* Begin *
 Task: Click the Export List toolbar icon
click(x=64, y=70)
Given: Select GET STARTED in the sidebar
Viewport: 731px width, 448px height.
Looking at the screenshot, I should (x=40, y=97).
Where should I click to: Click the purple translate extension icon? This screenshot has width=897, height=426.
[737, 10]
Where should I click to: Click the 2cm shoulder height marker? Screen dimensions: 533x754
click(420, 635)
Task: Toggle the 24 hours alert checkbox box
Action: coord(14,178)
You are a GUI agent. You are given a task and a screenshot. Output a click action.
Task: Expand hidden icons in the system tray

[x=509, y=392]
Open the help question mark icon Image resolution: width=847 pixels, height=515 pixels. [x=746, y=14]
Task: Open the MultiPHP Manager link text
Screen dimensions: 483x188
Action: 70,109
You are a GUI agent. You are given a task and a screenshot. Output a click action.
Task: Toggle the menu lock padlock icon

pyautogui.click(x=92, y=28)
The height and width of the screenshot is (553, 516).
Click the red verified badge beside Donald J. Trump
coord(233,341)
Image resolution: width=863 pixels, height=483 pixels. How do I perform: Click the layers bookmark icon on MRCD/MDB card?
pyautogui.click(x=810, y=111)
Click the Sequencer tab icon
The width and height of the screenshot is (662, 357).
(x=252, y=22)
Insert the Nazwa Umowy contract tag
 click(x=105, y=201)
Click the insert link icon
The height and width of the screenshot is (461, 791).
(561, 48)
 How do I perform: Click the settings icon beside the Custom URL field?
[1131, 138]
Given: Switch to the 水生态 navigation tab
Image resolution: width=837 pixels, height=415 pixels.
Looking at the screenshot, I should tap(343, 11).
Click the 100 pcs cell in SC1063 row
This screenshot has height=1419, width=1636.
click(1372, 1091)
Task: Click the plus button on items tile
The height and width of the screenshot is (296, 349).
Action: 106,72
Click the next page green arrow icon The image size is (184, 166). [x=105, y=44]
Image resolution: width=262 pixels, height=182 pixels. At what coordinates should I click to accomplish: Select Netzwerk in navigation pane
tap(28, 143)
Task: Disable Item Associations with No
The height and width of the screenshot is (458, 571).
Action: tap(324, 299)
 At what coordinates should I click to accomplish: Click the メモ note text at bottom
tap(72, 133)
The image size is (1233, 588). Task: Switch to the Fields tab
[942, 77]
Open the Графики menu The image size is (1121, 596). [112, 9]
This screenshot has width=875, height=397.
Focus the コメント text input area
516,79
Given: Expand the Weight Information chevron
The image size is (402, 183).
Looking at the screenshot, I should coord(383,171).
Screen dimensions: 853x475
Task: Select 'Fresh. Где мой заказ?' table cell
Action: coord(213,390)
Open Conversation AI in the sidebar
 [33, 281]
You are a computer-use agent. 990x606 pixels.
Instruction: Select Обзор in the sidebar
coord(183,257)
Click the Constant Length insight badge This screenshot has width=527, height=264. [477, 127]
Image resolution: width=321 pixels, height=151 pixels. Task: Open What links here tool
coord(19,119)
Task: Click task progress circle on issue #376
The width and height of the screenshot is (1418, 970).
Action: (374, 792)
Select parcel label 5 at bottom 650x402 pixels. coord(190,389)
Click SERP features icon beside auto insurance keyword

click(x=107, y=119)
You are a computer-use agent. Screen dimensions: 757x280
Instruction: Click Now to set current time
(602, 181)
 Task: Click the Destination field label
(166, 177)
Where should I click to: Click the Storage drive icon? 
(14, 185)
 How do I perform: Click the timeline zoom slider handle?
* End *
◆ TASK TO CARRY OUT: Rewrite all the records above, replacing "sidebar" with "side panel" wherever it appears and changing nothing else.

◆ TASK RESPONSE:
 Task: Click the Export List toolbar icon
click(x=64, y=70)
Given: Select GET STARTED in the side panel
Viewport: 731px width, 448px height.
Looking at the screenshot, I should (x=40, y=97).
Where should I click to: Click the purple translate extension icon? This screenshot has width=897, height=426.
[737, 10]
Where should I click to: Click the 2cm shoulder height marker? Screen dimensions: 533x754
click(420, 635)
Task: Toggle the 24 hours alert checkbox box
Action: coord(14,178)
You are a GUI agent. You are given a task and a screenshot. Output a click action.
Task: Expand hidden icons in the system tray

[x=509, y=392]
Open the help question mark icon Image resolution: width=847 pixels, height=515 pixels. [x=746, y=14]
Task: Open the MultiPHP Manager link text
Screen dimensions: 483x188
Action: 70,109
You are a GUI agent. You are given a task and a screenshot. Output a click action.
Task: Toggle the menu lock padlock icon

pyautogui.click(x=92, y=28)
The height and width of the screenshot is (553, 516).
Click the red verified badge beside Donald J. Trump
coord(233,341)
Image resolution: width=863 pixels, height=483 pixels. How do I perform: Click the layers bookmark icon on MRCD/MDB card?
pyautogui.click(x=810, y=111)
Click the Sequencer tab icon
The width and height of the screenshot is (662, 357).
(x=252, y=22)
Insert the Nazwa Umowy contract tag
 click(x=105, y=201)
Click the insert link icon
The height and width of the screenshot is (461, 791).
(561, 48)
 How do I perform: Click the settings icon beside the Custom URL field?
[1131, 138]
Given: Switch to the 水生态 navigation tab
Image resolution: width=837 pixels, height=415 pixels.
Looking at the screenshot, I should tap(343, 11).
Click the 100 pcs cell in SC1063 row
This screenshot has height=1419, width=1636.
click(1372, 1091)
Task: Click the plus button on items tile
The height and width of the screenshot is (296, 349).
Action: 106,72
Click the next page green arrow icon The image size is (184, 166). [x=105, y=44]
Image resolution: width=262 pixels, height=182 pixels. At what coordinates should I click to accomplish: Select Netzwerk in navigation pane
tap(28, 143)
Task: Disable Item Associations with No
The height and width of the screenshot is (458, 571).
Action: tap(324, 299)
 At what coordinates should I click to accomplish: Click the メモ note text at bottom
tap(72, 133)
The image size is (1233, 588). Task: Switch to the Fields tab
[942, 77]
Open the Графики menu The image size is (1121, 596). [112, 9]
This screenshot has width=875, height=397.
Focus the コメント text input area
516,79
Given: Expand the Weight Information chevron
The image size is (402, 183).
Looking at the screenshot, I should coord(383,171).
Screen dimensions: 853x475
Task: Select 'Fresh. Где мой заказ?' table cell
Action: coord(213,390)
Open Conversation AI in the side panel
 [33, 281]
You are a computer-use agent. 990x606 pixels.
Instruction: Select Обзор in the side panel
coord(183,257)
Click the Constant Length insight badge This screenshot has width=527, height=264. [477, 127]
Image resolution: width=321 pixels, height=151 pixels. Task: Open What links here tool
coord(19,119)
Task: Click task progress circle on issue #376
The width and height of the screenshot is (1418, 970).
Action: (374, 792)
Select parcel label 5 at bottom 650x402 pixels. coord(190,389)
Click SERP features icon beside auto insurance keyword

click(x=107, y=119)
You are a computer-use agent. Screen dimensions: 757x280
Instruction: Click Now to set current time
(602, 181)
 Task: Click the Destination field label
(166, 177)
Where should I click to: Click the Storage drive icon? 
(14, 185)
 How do I perform: Click the timeline zoom slider handle?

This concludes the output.